Spiced Apricot Scones
- 2 cups all-purpose flour
- ⅓ cup granulated sugar
- 2 teaspoons baking powder
- ½ teaspoon salt
- ¼ teaspoon ground allspice
- 4 tablespoons cold unsalted butter, cut into pieces
- ½ cup chopped dried apricots
- ¾ cup plus 1 tablespoon cold heavy whipping cream, divided
- ½ teaspoon vanilla extract
- Preheat oven to 350°.
- Line a baking sheet with parchment paper.
- In a large bowl, combine flour, sugar, baking powder, salt, and allspice, whisking well. Using a pastry blender, cut butter into flour mixture until it resembles coarse crumbs. Add apricots, stirring to blend.
- In a liquid-measuring cup, combine ¾ cup cream and vanilla extract, stirring well. Add to flour mixture, stirring until mixture is evenly moist. (If dough seems dry, add more cream, 1 tablespoon at a time.) Working gently, bring mixture together with hands until a dough forms.

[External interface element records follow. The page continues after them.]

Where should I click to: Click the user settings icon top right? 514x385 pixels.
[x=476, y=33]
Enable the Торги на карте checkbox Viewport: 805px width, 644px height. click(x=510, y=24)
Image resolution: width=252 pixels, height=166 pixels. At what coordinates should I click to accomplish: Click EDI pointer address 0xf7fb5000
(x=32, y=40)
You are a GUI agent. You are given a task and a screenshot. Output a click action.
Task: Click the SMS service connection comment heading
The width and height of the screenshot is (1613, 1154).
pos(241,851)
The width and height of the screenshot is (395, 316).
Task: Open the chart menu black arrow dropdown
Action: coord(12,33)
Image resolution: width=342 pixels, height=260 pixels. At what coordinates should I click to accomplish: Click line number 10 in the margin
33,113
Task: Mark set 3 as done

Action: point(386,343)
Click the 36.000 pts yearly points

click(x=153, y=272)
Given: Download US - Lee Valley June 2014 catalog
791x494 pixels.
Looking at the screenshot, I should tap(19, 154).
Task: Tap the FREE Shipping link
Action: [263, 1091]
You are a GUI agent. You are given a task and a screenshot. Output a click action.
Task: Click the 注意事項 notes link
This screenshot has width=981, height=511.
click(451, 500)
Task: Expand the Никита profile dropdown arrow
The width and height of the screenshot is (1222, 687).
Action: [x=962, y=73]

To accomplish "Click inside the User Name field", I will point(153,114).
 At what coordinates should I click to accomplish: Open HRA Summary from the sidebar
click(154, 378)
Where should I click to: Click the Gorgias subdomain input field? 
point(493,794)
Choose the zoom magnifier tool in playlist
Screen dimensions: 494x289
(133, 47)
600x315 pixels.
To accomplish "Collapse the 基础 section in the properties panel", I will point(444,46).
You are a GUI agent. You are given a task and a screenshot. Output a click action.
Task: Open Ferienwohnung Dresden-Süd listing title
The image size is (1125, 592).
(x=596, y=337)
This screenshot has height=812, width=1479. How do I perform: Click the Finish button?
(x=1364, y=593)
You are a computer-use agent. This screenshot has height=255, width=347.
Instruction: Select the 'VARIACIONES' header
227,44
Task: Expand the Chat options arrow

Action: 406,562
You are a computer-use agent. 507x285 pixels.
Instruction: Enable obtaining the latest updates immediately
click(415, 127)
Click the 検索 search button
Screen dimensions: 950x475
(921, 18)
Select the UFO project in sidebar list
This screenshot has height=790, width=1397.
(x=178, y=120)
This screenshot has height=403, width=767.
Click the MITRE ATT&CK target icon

- Turn out dough onto a lightly floured surface. Knead gently 4 to 5 times. Using a rolling pin, roll dough to a ¾-inch thickness. Using a 2¼-inch fluted round cutter, cut 10 scones from dough, rerolling scraps as necessary. Place scones 2 inches apart on prepared baking sheet.
- Brush tops of scones with remaining 1 tablespoon cream.
- Bake until edges of scones are golden brown and a wooden pick inserted in the centers comes out clean, approximately 20 minutes.